Task statement
Report every line of the records beneath this task that holds the string "name".

= = = = =

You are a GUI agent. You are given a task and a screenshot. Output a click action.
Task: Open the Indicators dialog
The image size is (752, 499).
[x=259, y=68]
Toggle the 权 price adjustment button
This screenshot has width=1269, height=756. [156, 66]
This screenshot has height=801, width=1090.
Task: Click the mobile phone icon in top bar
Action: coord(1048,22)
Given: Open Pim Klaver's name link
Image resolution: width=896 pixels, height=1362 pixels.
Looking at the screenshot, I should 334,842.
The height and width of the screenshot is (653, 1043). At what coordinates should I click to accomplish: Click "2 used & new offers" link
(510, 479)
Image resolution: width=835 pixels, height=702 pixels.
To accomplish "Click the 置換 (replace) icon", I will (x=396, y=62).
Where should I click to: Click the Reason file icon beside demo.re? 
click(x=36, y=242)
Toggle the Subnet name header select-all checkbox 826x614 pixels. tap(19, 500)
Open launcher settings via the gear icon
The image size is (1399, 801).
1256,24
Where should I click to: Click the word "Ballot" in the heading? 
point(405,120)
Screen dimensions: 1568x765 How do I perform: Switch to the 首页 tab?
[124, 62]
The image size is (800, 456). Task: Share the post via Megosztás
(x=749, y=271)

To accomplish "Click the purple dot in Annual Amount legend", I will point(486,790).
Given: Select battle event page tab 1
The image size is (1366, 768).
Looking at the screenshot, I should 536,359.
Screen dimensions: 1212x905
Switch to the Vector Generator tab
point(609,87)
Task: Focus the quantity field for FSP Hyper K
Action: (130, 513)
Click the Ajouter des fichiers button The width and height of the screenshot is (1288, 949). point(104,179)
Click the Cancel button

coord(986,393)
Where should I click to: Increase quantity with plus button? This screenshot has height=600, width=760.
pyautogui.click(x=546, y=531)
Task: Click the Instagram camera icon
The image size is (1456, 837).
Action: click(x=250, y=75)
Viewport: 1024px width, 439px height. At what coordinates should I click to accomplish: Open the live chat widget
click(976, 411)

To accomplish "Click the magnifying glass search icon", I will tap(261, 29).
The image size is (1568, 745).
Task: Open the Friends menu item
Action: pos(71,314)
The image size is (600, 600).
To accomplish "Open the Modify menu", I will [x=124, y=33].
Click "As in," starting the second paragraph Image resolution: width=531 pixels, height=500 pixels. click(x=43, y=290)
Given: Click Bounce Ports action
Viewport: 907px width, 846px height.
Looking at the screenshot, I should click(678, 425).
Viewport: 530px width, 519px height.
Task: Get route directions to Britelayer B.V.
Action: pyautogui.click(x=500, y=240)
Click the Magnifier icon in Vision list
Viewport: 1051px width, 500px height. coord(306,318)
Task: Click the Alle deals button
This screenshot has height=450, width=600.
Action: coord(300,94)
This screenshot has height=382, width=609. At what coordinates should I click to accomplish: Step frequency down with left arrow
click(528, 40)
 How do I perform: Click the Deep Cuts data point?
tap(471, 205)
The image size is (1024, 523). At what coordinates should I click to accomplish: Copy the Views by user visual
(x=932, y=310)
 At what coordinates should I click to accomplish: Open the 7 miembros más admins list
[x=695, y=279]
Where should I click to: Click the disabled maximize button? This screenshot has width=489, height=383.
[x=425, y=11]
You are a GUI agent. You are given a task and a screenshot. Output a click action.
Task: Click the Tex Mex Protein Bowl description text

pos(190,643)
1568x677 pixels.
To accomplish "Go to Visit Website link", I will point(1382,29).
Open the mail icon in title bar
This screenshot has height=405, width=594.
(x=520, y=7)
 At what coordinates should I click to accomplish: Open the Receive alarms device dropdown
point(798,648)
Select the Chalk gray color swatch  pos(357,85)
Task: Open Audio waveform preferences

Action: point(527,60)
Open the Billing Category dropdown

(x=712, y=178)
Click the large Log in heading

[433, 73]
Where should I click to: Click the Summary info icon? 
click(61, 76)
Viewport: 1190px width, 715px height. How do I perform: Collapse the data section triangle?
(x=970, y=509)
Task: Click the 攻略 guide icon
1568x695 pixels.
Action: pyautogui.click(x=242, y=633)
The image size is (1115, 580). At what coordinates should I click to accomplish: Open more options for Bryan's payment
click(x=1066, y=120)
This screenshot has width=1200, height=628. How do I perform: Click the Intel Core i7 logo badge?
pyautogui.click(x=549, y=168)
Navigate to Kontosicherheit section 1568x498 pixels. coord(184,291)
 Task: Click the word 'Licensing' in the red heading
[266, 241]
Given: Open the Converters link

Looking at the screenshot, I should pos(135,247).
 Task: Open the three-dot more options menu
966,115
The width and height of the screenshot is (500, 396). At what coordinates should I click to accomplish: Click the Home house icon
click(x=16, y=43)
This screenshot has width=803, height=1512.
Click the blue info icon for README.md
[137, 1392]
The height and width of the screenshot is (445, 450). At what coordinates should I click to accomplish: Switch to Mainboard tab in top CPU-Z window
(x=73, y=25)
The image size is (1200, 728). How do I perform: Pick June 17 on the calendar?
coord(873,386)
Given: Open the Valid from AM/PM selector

= = = = =

Solved problem
Given: Open Pim Klaver's name link
Toggle the Subnet name header select-all checkbox 826x614 pixels. tap(19, 500)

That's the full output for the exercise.